Hi everyone! I was invited to partake in a healthy cooking class with Chef Jenny at the Leman Preparatory School in lower Manhattan yesterday . She is a FCIA trained Chef and the celebrity chef at the school. She recently published a book called Secret Sauce with all the kids’ favorites.
We had the pleasure of preparing homemade whole wheat pasta with a unique nut-free pesto made with crunchy chickpeas. Yum!
Here’s where you can pick up the cookbook:
Here’s the fantastic recipe that is sure to become a part of your repertoire!

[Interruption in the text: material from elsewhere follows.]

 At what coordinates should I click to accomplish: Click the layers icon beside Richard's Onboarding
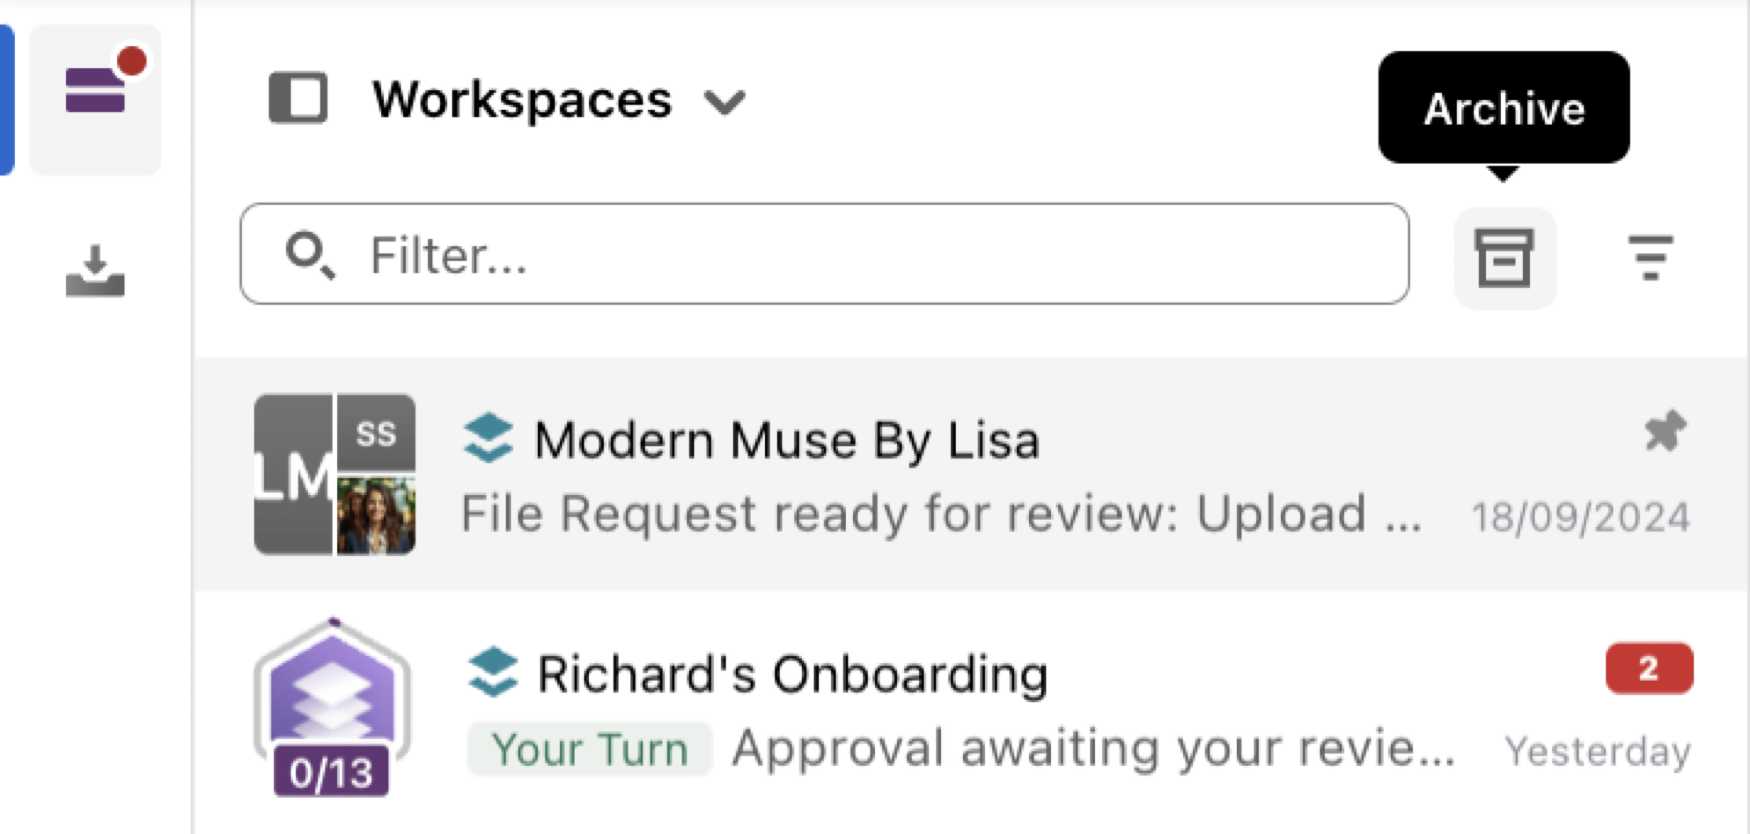point(493,673)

P.S. Check out more photos of the day on the Take Back the Kitchen facebook page and don’t forget to “like” the page!
Nut Free Pesto:
1/2 can chickpeas (15.5 oz. can)
rinsed and drained
3 cloves garlic
2 cups fresh basil, packed (or spinach or arugula)
juice from 2 lemons
1/2 cup olive oil
2 TBS shredded Parmesan (optional)
salt and pepper
Preheat oven to 300 degrees. Toss chickpeas in salt and pepper. Roastfor 20 minutes, until golden brown. Let cool.
2. Put garlic, chickpeas and basil into a food processor. Pulse several times until blended.
3. While the food processor is running, add the lemon juice. Slowly drizzle in the olive oil. Turn off the food processor and scrape the sides of the bowl.
4. Add Parmesan cheese, if using, and pulse again until blended. Season with salt and pepper to taste.
5. Serve as desired or store in an airtight container in the refrigerator for up to one week.